Tarantino ist nicht der einzige Hochkaräter im Programm. Es scheint so, als sei das Festival 2018 ein Ausrutscher gewesen. Es hatte weniger Stars und weniger Strahlkraft als gewohnt, manch einer sah das Ende der großen Cannes-Ära nahen. Auch die Kontroverse über Produktionen von Streamingdiensten im Wettbewerb war wenig hilfreich.

Das Zwischentief ist Geschichte

Dieses Mal aber sieht es anders aus: Zumindest auf dem Papier verspricht die Auswahl, nach dem Zwischentief mit einer starken Mischung aus Autorenfilmern, Stars und Glamour wieder zur gewohnten Form aufzulaufen.

Anteil daran haben auch die US-Produktionen, die anders als zuletzt wieder zum Festival kommen. Neben Tarantino kehrt Independent-Ikone Jim Jarmusch mit einem Star-Ensemble nach Südfrankreich zurück und eröffnet das Festival mit „The Dead Don‘t Die“, seiner Version der Zombie-Apokalypse mit Bill Murray und Iggy Pop.

Kommt Elton John nach Cannes?

Ebenfalls ein Star-Spektakel, wenn auch außer Konkurrenz, verspricht „Rocketman“, mit dem Regisseur Dexter Fletcher nach „Bohemian Rhapsody“ abermals eine Künstlerbiografie ins Kino bringt.

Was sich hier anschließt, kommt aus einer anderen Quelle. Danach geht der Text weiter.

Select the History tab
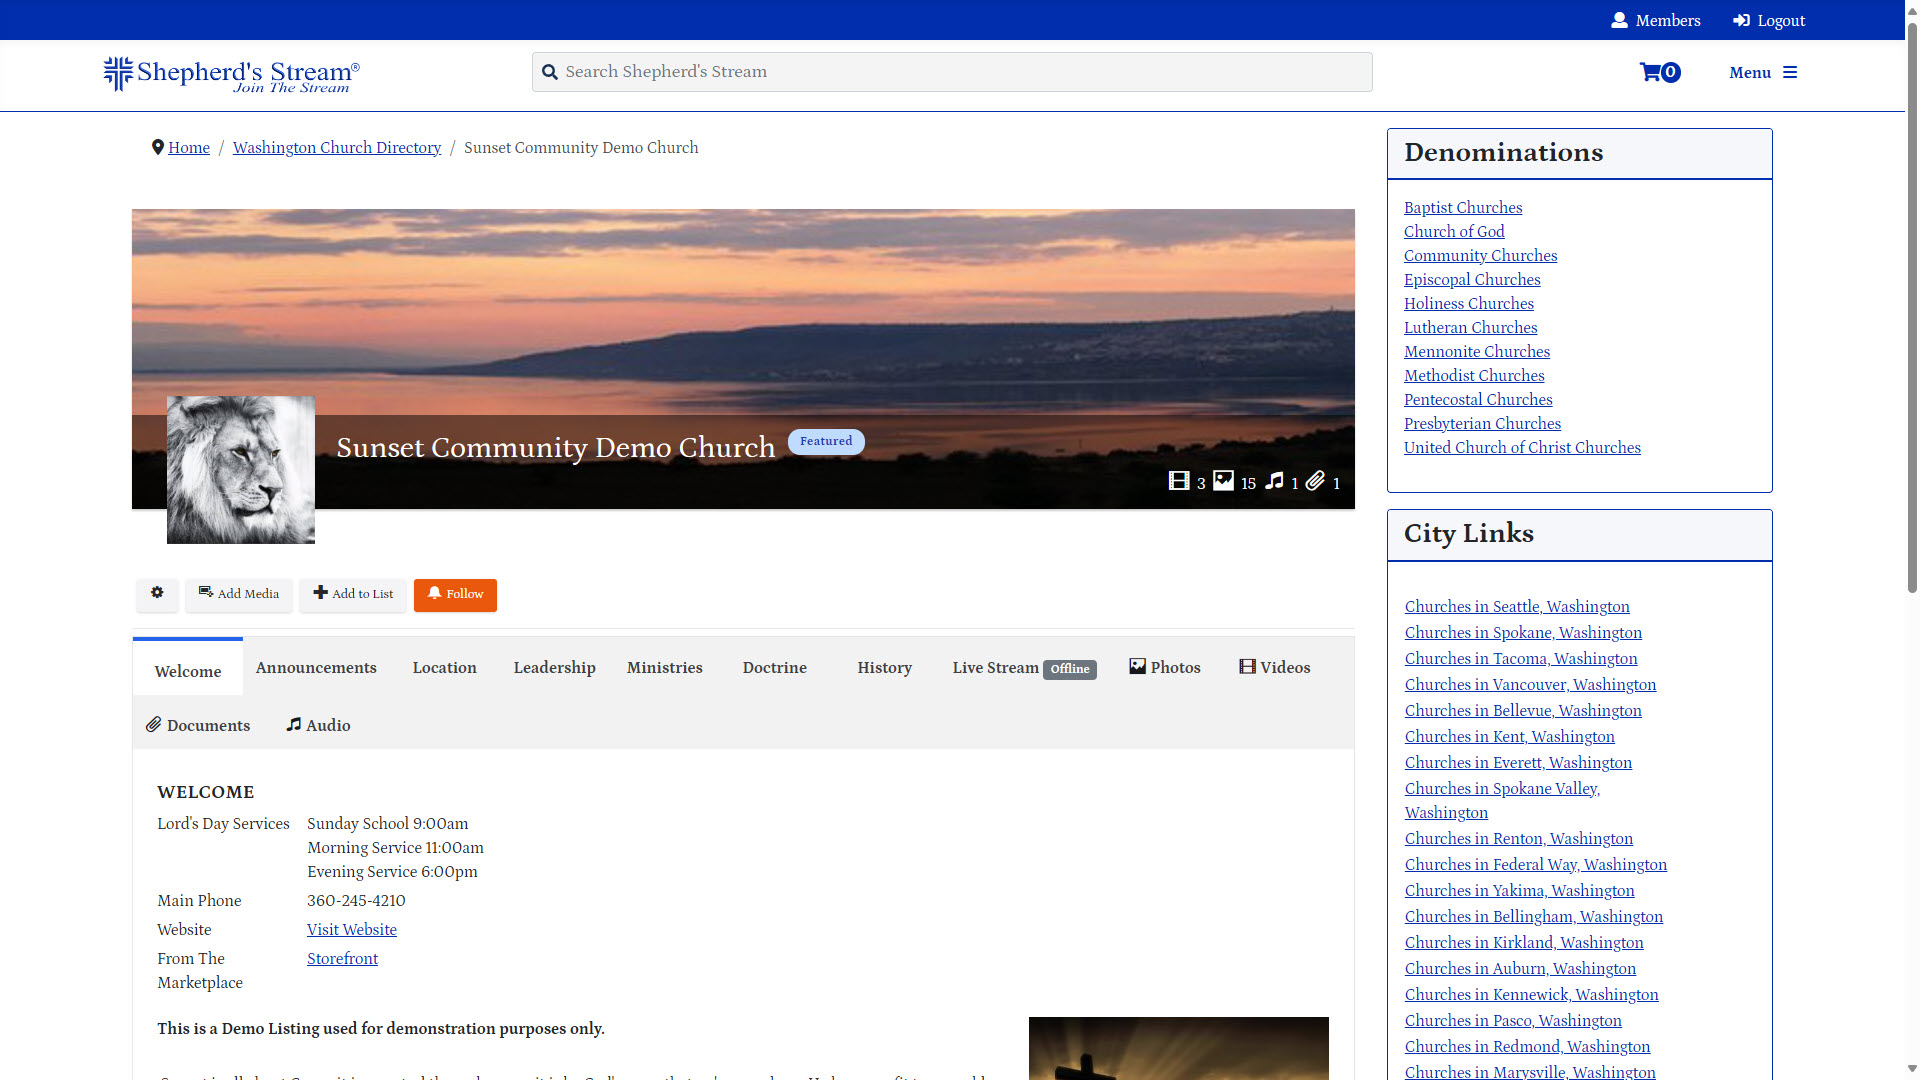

Dieses Mal steht Elton John im Fokus, der neben den Hauptdarstellern Taron Egerton und Jamie Bell zur Premiere auf dem roten Teppich erwartet wird.

In der Konkurrenz um die Goldene Palme treten sich einmal mehr die namhaften Autorenfilmer fast schon auf die Füße. Ken Loach zeigt „Sorry We Missed You“, Pedro Almodóvar „Pain and Glory“ und Terrence Malick das deutschsprachige Zweiter-Weltkriegs-Drama „A Hidden Life“ – mit dem verstorbenen Bruno Ganz bei einem seiner letzten Auftritte.

Auch neue Gesichter sind dabei

Xavier Dolan gehört mit „Matthias und Maxime“ zu den jungen, Regisseur Ira Sachs mit „Frankie“ zu den neuen Gesichtern im Wettbewerb. Überhaupt hat Festivalleiter Thierry Frémaux mehr Unbekannte in die Wettbewerbsgleichung eingebaut – wenn auch nur vier Regisseurinnen. Die Kritik an dem von Männern dominierten Wettbewerb kann er so nur etwas abschwächen.

Ob das Festival mit der verheißungsvollen Auswahl zu alter Form zurückfindet? Das steht am 25. Mai fest, wenn die Jury die Goldene Palme verleiht.